Depuis le 2 juillet, Jujuy s'est enrichie d'une œuvre architecturale unique en Argentine : le Centre culturel Lola Mora. Conçu par César Pelli, cet espace allie patrimoine, art contemporain, développement durable et un engagement fort en faveur du tourisme dans la province. Situé dans un cadre exceptionnel au cœur des Jujuy Yungas, ce nouveau complexe abrite six sculptures restaurées de Lola Mora et constitue un centre dynamique pour les expositions, les événements culturels et les programmes éducatifs.
L'inauguration officielle a été présidée par le gouverneur Carlos Sadir, qui a présenté le bâtiment comme un nouveau pôle culturel, conçu non seulement comme un musée, mais aussi comme un lieu de rencontre entre les arts, l'éducation et le paysage. Le centre comprend des salles d'exposition, des auditoriums et des espaces pédagogiques, et sa programmation allie expositions, activités artistiques et formations. En signe d'ouverture à la communauté, l'entrée était gratuite pour les habitants de Jujuy jusqu'au 9 juillet.

Mais le Centre culturel Lola Mora ne se distingue pas seulement par sa fonction. Son architecture en fait déjà une icône. Le projet a été conçu par César Pelli à partir d'une idée symbolique forte : recréer la forme du ciseau du sculpteur. La visite commence à ce qui serait le « manche » de cet outil, une longue passerelle d'accès menant à une structure qui se déploie comme un éventail au-dessus de la végétation et semble flotter au-dessus de la forêt de nuages des Yungas. Cette sensation de suspension est renforcée par une impressionnante façade de verre de 1 565 m², composée de panneaux atteignant neuf mètres de haut en verre sans fer, garantissant une transparence absolue. Selon les personnes impliquées dans le projet, ce choix découlait d'un souhait explicite de Pelli : que rien n'obstrue la vue sur le ciel de Jujuy.
Les aspects techniques du projet sont également remarquables. Les difficultés rencontrées pour importer et transporter ces matériaux volumineux font désormais partie de l'histoire du bâtiment. Cependant, le résultat final respecte fidèlement le concept initial : un volume léger et aéré, ouvert sur le paysage et en parfaite harmonie avec la nature.
Ce caractère unique est renforcé par une ambition environnementale rarement observée dans les édifices culturels de cette envergure.
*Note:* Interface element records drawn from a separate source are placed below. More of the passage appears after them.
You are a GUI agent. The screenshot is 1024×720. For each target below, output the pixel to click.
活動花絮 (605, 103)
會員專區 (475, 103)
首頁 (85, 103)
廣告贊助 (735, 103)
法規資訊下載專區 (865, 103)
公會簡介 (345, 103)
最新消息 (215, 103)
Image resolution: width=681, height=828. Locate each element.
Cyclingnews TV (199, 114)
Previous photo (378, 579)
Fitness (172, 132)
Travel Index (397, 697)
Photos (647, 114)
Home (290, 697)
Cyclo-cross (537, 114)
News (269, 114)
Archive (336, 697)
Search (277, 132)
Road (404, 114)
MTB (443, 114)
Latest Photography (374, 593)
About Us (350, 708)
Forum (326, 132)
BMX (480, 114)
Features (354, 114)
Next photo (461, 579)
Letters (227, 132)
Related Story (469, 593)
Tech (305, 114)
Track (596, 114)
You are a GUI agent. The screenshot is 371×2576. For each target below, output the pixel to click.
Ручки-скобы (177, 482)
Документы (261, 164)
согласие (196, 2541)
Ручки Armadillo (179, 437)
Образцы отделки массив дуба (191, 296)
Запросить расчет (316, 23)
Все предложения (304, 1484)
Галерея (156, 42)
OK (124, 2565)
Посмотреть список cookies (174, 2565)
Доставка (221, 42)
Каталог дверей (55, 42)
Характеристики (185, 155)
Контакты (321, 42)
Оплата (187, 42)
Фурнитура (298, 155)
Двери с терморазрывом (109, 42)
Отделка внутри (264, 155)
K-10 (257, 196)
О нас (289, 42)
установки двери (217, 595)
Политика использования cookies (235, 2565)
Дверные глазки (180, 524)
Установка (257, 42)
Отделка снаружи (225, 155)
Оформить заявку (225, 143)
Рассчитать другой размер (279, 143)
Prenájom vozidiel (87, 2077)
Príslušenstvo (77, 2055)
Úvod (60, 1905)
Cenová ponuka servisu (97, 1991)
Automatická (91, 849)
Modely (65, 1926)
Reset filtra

Le centre a été conçu comme un centre à énergie positive, c'est-à-dire qu'il peut fonctionner en toute autonomie énergétique. Le toit et le sol extérieur intègrent des panneaux solaires accessibles au public, tandis qu'une structure qui pourrait au premier abord passer pour un clocher est en réalité une éolienne de 30 mètres de haut. Le choix des matériaux contribue également à l'harmonie avec le paysage environnant : le sol intérieur en bois de palo blanco, le revêtement extérieur en pierre taillée à la main et le traitement acoustique en PET recyclé et en bois de pacará foncé créent une atmosphère où design, durabilité et paysage s'intègrent naturellement.

La figure qui a donné son nom au centre est, bien entendu, l'une des artistes les plus extraordinaires de l'histoire argentine. Lola Mora est née en 1866 à Trancas, à la frontière entre Salta et Tucumán. Elle a d'abord suivi une formation à San Miguel de Tucumán, où elle a étudié le dessin et la peinture, et s'est très vite distinguée par son talent. Cette reconnaissance précoce lui a valu une importante commande officielle : la province lui a acheté une série de vingt et un portraits de gouverneurs, un premier succès qui lui a permis d'acquérir une certaine notoriété à Buenos Aires.
Là, elle prit une décision audacieuse pour son époque : abandonner la peinture et se consacrer à la sculpture, une discipline pratiquement interdite aux femmes à la fin du XIXe siècle. Grâce à une bourse, elle se rendit à Rome où elle fut admise, non sans une certaine réticence, dans l’atelier de Paolo Michetti. En Italie, elle rencontra celui qui allait devenir son véritable mentor, le sculpteur Giulio Monteverde, figure centrale de sa formation et du développement d’une œuvre qui défia les limites imposées par son temps.
Le lien entre Lola Mora et Jujuy n'est pas fortuit. L'artiste travaillait dans la province comme fonctionnaire au sein du département d'urbanisme, et ses sculptures furent installées à la Maison du Gouvernement. Depuis, ces œuvres font partie intégrante du patrimoine de Jujuy. Aujourd'hui, restaurées et réunies dans ce nouveau centre culturel, elles trouvent un espace spécialement conçu pour leur conservation et leur exposition, dans un bâtiment qui non seulement les protège, mais dialogue également avec leur héritage par son échelle, ses matériaux et son expression artistique.